What’s on my Mind in August 2024

These days I often question the sanity of the choices I made that got me to have my life stretched out over three different countries. Don’t get me wrong. I am mostly satisfied with where I am, but for someone who craves simplicity, my life is often far too complicated to my liking, despite the fact that I have been trying to disentangle myself as much as I can from both South Africa and the UAE. I can also only do so much before there is nothing left to get rid of, and simply have to make peace with what remains as part of my life.

In a bold move, I managed to empty the storage garage in which we stored the things we decided to keep when I joined Michael in the UAE in 2011. Initially the idea was to keep all the essentials in case things didn’t work out, and we had to move back to South Africa. In 2017 when we bought the property in Portugal, and I spent a couple of months in South Africa, I went through everything, keeping only the good things I thought we would move to Portugal, but as we bought everything from scratch in Portugal, our belongings in storage felt redundant and unnecessary to hold onto.

Written instruction ▸
Please answer these questions from the August 2024 post, one answer a line, marked the same way:
(a) Over how many countries is the writer's life stretched out?
(b) In what year did the writer join Michael in the UAE?
(c) In what year was the property in Portugal bought?

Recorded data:

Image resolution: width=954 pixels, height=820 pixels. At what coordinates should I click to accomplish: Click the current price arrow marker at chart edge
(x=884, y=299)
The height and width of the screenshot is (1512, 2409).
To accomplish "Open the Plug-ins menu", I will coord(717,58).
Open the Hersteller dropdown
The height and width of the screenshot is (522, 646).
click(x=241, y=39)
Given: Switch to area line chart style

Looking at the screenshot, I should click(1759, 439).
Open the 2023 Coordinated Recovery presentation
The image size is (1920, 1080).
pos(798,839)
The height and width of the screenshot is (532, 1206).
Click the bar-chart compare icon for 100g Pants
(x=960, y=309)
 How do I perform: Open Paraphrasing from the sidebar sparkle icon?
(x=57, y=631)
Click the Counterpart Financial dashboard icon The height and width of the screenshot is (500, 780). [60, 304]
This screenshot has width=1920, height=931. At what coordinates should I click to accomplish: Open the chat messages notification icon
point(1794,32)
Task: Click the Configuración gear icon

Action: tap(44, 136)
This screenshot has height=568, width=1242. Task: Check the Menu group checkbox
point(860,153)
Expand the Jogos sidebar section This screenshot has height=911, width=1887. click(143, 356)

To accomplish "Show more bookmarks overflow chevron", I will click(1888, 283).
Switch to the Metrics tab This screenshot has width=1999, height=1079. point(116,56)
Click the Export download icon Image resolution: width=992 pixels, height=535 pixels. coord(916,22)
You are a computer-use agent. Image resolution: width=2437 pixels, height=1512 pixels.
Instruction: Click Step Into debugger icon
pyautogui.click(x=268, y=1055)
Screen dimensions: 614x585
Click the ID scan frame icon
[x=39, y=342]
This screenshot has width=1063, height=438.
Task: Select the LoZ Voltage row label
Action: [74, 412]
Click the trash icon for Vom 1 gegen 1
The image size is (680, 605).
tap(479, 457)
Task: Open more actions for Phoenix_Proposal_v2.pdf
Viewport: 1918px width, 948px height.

Solution to this problem ▸
(a) Three
(b) 2011
(c) 2017